Stated task.
Could you write out this listing again, switching every "At what coordinates should I click to accomplish" to "Where do I click to do" and leaving everything else unchanged?

#### Supplied data ####

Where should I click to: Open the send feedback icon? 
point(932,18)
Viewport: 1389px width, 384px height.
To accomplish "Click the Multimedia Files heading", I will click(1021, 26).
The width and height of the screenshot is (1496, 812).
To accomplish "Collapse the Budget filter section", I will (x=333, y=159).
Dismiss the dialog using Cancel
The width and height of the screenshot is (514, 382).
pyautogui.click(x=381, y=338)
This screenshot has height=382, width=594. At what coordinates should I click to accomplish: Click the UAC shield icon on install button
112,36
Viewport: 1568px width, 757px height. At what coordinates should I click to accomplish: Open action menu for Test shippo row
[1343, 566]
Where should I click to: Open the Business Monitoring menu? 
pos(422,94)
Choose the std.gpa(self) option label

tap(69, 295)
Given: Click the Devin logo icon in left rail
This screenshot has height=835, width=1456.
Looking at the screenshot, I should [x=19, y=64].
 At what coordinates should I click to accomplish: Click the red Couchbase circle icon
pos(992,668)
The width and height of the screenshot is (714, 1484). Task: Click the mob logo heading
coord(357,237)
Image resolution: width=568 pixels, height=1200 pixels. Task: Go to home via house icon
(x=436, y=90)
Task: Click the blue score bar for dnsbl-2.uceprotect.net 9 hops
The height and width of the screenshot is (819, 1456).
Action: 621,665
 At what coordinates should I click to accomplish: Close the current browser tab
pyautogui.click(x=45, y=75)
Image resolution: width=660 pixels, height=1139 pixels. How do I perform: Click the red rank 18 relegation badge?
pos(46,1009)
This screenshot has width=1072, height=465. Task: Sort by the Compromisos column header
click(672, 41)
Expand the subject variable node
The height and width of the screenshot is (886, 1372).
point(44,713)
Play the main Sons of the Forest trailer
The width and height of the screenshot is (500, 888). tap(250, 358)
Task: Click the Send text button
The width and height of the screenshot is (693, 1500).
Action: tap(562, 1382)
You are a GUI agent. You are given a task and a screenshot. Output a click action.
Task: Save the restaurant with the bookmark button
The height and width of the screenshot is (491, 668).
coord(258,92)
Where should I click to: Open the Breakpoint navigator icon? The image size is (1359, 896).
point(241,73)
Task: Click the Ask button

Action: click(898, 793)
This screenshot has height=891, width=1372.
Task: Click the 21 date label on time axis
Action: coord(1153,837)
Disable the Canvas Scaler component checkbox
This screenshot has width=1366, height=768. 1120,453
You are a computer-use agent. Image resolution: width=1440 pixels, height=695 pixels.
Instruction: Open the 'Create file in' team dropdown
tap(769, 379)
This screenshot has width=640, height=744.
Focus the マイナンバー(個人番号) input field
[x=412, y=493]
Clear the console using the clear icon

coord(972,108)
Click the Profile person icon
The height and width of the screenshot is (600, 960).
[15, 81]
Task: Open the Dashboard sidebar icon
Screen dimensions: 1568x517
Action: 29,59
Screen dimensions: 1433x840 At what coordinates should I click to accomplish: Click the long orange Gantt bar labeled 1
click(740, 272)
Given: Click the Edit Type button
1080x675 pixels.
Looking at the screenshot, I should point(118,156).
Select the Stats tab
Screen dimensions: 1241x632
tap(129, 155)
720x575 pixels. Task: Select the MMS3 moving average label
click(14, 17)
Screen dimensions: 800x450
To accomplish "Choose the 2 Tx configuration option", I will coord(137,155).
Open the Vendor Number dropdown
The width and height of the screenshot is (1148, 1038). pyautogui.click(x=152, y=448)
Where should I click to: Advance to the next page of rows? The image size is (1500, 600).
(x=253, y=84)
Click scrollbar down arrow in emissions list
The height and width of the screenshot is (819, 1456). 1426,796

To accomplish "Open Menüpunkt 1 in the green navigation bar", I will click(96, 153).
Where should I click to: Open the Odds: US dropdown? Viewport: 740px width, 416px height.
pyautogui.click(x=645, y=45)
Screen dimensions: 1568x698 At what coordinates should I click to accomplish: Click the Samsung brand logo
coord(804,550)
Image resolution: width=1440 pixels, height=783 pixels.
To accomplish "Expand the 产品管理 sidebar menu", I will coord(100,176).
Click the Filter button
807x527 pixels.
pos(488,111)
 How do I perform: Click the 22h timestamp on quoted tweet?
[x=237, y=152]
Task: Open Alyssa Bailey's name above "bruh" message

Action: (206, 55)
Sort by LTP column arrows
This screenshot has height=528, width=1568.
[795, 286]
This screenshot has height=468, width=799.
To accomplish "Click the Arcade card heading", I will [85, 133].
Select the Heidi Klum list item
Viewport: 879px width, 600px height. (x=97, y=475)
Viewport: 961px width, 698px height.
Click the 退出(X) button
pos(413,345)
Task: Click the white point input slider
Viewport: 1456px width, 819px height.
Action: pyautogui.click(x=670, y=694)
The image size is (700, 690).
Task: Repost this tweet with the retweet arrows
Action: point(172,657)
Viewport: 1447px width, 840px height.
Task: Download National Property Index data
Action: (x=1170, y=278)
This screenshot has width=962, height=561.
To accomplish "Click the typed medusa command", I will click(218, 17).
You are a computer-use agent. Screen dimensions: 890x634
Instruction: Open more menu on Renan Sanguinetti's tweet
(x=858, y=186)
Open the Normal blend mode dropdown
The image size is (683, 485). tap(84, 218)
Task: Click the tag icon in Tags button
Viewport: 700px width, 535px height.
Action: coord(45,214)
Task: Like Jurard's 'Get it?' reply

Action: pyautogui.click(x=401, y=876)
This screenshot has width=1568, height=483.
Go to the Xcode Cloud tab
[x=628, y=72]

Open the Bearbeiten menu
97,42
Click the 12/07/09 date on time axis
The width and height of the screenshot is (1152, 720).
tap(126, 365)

####

Task solution.
Where should I click to: Open the send feedback icon? 
point(932,18)
Viewport: 1389px width, 384px height.
To accomplish "Click the Multimedia Files heading", I will click(1021, 26).
The width and height of the screenshot is (1496, 812).
To accomplish "Collapse the Budget filter section", I will (x=333, y=159).
Dismiss the dialog using Cancel
The width and height of the screenshot is (514, 382).
pyautogui.click(x=381, y=338)
This screenshot has height=382, width=594. Where do I click to do: Click the UAC shield icon on install button
112,36
Viewport: 1568px width, 757px height. Where do I click to do: Open action menu for Test shippo row
[1343, 566]
Where should I click to: Open the Business Monitoring menu? 
pos(422,94)
Choose the std.gpa(self) option label

tap(69, 295)
Given: Click the Devin logo icon in left rail
This screenshot has height=835, width=1456.
Looking at the screenshot, I should [x=19, y=64].
 Where do I click to do: Click the red Couchbase circle icon
pos(992,668)
The width and height of the screenshot is (714, 1484). Task: Click the mob logo heading
coord(357,237)
Image resolution: width=568 pixels, height=1200 pixels. Task: Go to home via house icon
(x=436, y=90)
Task: Click the blue score bar for dnsbl-2.uceprotect.net 9 hops
The height and width of the screenshot is (819, 1456).
Action: 621,665
 Where do I click to do: Close the current browser tab
pyautogui.click(x=45, y=75)
Image resolution: width=660 pixels, height=1139 pixels. How do I perform: Click the red rank 18 relegation badge?
pos(46,1009)
This screenshot has width=1072, height=465. Task: Sort by the Compromisos column header
click(672, 41)
Expand the subject variable node
The height and width of the screenshot is (886, 1372).
point(44,713)
Play the main Sons of the Forest trailer
The width and height of the screenshot is (500, 888). tap(250, 358)
Task: Click the Send text button
The width and height of the screenshot is (693, 1500).
Action: tap(562, 1382)
You are a GUI agent. You are given a task and a screenshot. Output a click action.
Task: Save the restaurant with the bookmark button
The height and width of the screenshot is (491, 668).
coord(258,92)
Where should I click to: Open the Breakpoint navigator icon? The image size is (1359, 896).
point(241,73)
Task: Click the Ask button

Action: click(898, 793)
This screenshot has height=891, width=1372.
Task: Click the 21 date label on time axis
Action: coord(1153,837)
Disable the Canvas Scaler component checkbox
This screenshot has width=1366, height=768. 1120,453
You are a computer-use agent. Image resolution: width=1440 pixels, height=695 pixels.
Instruction: Open the 'Create file in' team dropdown
tap(769, 379)
This screenshot has width=640, height=744.
Focus the マイナンバー(個人番号) input field
[x=412, y=493]
Clear the console using the clear icon

coord(972,108)
Click the Profile person icon
The height and width of the screenshot is (600, 960).
[15, 81]
Task: Open the Dashboard sidebar icon
Screen dimensions: 1568x517
Action: 29,59
Screen dimensions: 1433x840 Where do I click to do: Click the long orange Gantt bar labeled 1
click(740, 272)
Given: Click the Edit Type button
1080x675 pixels.
Looking at the screenshot, I should point(118,156).
Select the Stats tab
Screen dimensions: 1241x632
tap(129, 155)
720x575 pixels. Task: Select the MMS3 moving average label
click(14, 17)
Screen dimensions: 800x450
To accomplish "Choose the 2 Tx configuration option", I will coord(137,155).
Open the Vendor Number dropdown
The width and height of the screenshot is (1148, 1038). pyautogui.click(x=152, y=448)
Where should I click to: Advance to the next page of rows? The image size is (1500, 600).
(x=253, y=84)
Click scrollbar down arrow in emissions list
The height and width of the screenshot is (819, 1456). 1426,796

To accomplish "Open Menüpunkt 1 in the green navigation bar", I will click(96, 153).
Where should I click to: Open the Odds: US dropdown? Viewport: 740px width, 416px height.
pyautogui.click(x=645, y=45)
Screen dimensions: 1568x698 Where do I click to do: Click the Samsung brand logo
coord(804,550)
Image resolution: width=1440 pixels, height=783 pixels.
To accomplish "Expand the 产品管理 sidebar menu", I will coord(100,176).
Click the Filter button
807x527 pixels.
pos(488,111)
 How do I perform: Click the 22h timestamp on quoted tweet?
[x=237, y=152]
Task: Open Alyssa Bailey's name above "bruh" message

Action: (206, 55)
Sort by LTP column arrows
This screenshot has height=528, width=1568.
[795, 286]
This screenshot has height=468, width=799.
To accomplish "Click the Arcade card heading", I will [85, 133].
Select the Heidi Klum list item
Viewport: 879px width, 600px height. (x=97, y=475)
Viewport: 961px width, 698px height.
Click the 退出(X) button
pos(413,345)
Task: Click the white point input slider
Viewport: 1456px width, 819px height.
Action: pyautogui.click(x=670, y=694)
The image size is (700, 690).
Task: Repost this tweet with the retweet arrows
Action: point(172,657)
Viewport: 1447px width, 840px height.
Task: Download National Property Index data
Action: (x=1170, y=278)
This screenshot has width=962, height=561.
To accomplish "Click the typed medusa command", I will click(218, 17).
You are a computer-use agent. Screen dimensions: 890x634
Instruction: Open more menu on Renan Sanguinetti's tweet
(x=858, y=186)
Open the Normal blend mode dropdown
The image size is (683, 485). tap(84, 218)
Task: Click the tag icon in Tags button
Viewport: 700px width, 535px height.
Action: coord(45,214)
Task: Like Jurard's 'Get it?' reply

Action: pyautogui.click(x=401, y=876)
This screenshot has width=1568, height=483.
Go to the Xcode Cloud tab
[x=628, y=72]

Open the Bearbeiten menu
97,42
Click the 12/07/09 date on time axis
The width and height of the screenshot is (1152, 720).
tap(126, 365)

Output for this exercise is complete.